Stored records:
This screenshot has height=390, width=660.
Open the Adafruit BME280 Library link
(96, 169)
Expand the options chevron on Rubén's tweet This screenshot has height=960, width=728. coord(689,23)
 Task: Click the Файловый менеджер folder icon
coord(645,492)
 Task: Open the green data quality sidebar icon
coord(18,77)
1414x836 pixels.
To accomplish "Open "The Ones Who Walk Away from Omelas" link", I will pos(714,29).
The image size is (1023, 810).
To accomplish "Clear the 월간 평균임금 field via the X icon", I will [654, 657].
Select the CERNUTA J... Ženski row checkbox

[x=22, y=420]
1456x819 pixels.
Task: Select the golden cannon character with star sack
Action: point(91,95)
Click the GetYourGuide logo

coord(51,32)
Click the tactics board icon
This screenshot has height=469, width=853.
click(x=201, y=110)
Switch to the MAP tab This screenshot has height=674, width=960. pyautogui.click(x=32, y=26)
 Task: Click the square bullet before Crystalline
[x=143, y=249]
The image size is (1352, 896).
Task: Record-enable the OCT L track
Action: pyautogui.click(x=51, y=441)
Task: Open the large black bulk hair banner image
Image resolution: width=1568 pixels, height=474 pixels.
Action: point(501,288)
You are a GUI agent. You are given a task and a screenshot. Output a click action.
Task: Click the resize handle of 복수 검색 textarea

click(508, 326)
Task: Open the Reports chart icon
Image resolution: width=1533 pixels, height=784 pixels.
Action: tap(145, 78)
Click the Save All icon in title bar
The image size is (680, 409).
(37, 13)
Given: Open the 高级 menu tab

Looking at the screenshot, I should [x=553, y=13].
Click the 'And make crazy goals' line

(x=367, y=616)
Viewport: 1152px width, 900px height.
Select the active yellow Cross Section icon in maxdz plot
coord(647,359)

_Assignment:_ To complete the exercise, print all of the entries exactly.

_Solution to this exercise:_
This screenshot has height=390, width=660.
Open the Adafruit BME280 Library link
(96, 169)
Expand the options chevron on Rubén's tweet This screenshot has height=960, width=728. coord(689,23)
 Task: Click the Файловый менеджер folder icon
coord(645,492)
 Task: Open the green data quality sidebar icon
coord(18,77)
1414x836 pixels.
To accomplish "Open "The Ones Who Walk Away from Omelas" link", I will pos(714,29).
The image size is (1023, 810).
To accomplish "Clear the 월간 평균임금 field via the X icon", I will [654, 657].
Select the CERNUTA J... Ženski row checkbox

[x=22, y=420]
1456x819 pixels.
Task: Select the golden cannon character with star sack
Action: point(91,95)
Click the GetYourGuide logo

coord(51,32)
Click the tactics board icon
This screenshot has height=469, width=853.
click(x=201, y=110)
Switch to the MAP tab This screenshot has height=674, width=960. pyautogui.click(x=32, y=26)
 Task: Click the square bullet before Crystalline
[x=143, y=249]
The image size is (1352, 896).
Task: Record-enable the OCT L track
Action: pyautogui.click(x=51, y=441)
Task: Open the large black bulk hair banner image
Image resolution: width=1568 pixels, height=474 pixels.
Action: point(501,288)
You are a GUI agent. You are given a task and a screenshot. Output a click action.
Task: Click the resize handle of 복수 검색 textarea

click(508, 326)
Task: Open the Reports chart icon
Image resolution: width=1533 pixels, height=784 pixels.
Action: tap(145, 78)
Click the Save All icon in title bar
The image size is (680, 409).
(37, 13)
Given: Open the 高级 menu tab

Looking at the screenshot, I should [x=553, y=13].
Click the 'And make crazy goals' line

(x=367, y=616)
Viewport: 1152px width, 900px height.
Select the active yellow Cross Section icon in maxdz plot
coord(647,359)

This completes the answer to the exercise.